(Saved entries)
——————
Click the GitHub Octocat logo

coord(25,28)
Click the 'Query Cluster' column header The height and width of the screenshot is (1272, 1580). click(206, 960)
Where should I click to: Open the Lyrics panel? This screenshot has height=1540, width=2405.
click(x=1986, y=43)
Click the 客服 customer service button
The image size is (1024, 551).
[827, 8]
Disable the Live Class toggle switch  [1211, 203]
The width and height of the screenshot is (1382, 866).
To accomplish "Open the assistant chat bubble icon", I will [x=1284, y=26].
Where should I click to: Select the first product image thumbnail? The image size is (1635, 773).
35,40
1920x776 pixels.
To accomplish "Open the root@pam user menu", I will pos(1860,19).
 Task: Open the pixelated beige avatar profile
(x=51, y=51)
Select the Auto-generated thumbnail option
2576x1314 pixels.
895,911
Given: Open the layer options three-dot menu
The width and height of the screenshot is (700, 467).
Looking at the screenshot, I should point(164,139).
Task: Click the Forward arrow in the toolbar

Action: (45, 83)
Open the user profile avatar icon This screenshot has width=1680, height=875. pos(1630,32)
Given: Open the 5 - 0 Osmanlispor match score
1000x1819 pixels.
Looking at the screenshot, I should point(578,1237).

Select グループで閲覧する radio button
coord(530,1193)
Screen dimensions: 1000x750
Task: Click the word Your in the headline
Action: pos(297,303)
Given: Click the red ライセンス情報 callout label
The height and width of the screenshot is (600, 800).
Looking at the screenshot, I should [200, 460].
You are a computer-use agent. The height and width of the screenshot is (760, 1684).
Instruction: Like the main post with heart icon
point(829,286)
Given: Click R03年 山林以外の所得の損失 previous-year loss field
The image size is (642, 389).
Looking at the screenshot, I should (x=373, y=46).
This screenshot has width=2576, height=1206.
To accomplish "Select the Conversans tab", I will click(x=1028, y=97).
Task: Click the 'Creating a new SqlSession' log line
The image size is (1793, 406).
——————
- _The task_:
Write out all the items above again, substituting "Goal" for each occurrence of "Given" and keeping every other part unchanged.

- _Written response_:
Click the GitHub Octocat logo

coord(25,28)
Click the 'Query Cluster' column header The height and width of the screenshot is (1272, 1580). click(206, 960)
Where should I click to: Open the Lyrics panel? This screenshot has height=1540, width=2405.
click(x=1986, y=43)
Click the 客服 customer service button
The image size is (1024, 551).
[827, 8]
Disable the Live Class toggle switch  [1211, 203]
The width and height of the screenshot is (1382, 866).
To accomplish "Open the assistant chat bubble icon", I will [x=1284, y=26].
Where should I click to: Select the first product image thumbnail? The image size is (1635, 773).
35,40
1920x776 pixels.
To accomplish "Open the root@pam user menu", I will pos(1860,19).
 Task: Open the pixelated beige avatar profile
(x=51, y=51)
Select the Auto-generated thumbnail option
2576x1314 pixels.
895,911
Goal: Open the layer options three-dot menu
The width and height of the screenshot is (700, 467).
Looking at the screenshot, I should point(164,139).
Task: Click the Forward arrow in the toolbar

Action: (45, 83)
Open the user profile avatar icon This screenshot has width=1680, height=875. pos(1630,32)
Goal: Open the 5 - 0 Osmanlispor match score
1000x1819 pixels.
Looking at the screenshot, I should point(578,1237).

Select グループで閲覧する radio button
coord(530,1193)
Screen dimensions: 1000x750
Task: Click the word Your in the headline
Action: pos(297,303)
Goal: Click the red ライセンス情報 callout label
The height and width of the screenshot is (600, 800).
Looking at the screenshot, I should [200, 460].
You are a computer-use agent. The height and width of the screenshot is (760, 1684).
Instruction: Like the main post with heart icon
point(829,286)
Goal: Click R03年 山林以外の所得の損失 previous-year loss field
The image size is (642, 389).
Looking at the screenshot, I should (x=373, y=46).
This screenshot has width=2576, height=1206.
To accomplish "Select the Conversans tab", I will click(x=1028, y=97).
Task: Click the 'Creating a new SqlSession' log line
The image size is (1793, 406).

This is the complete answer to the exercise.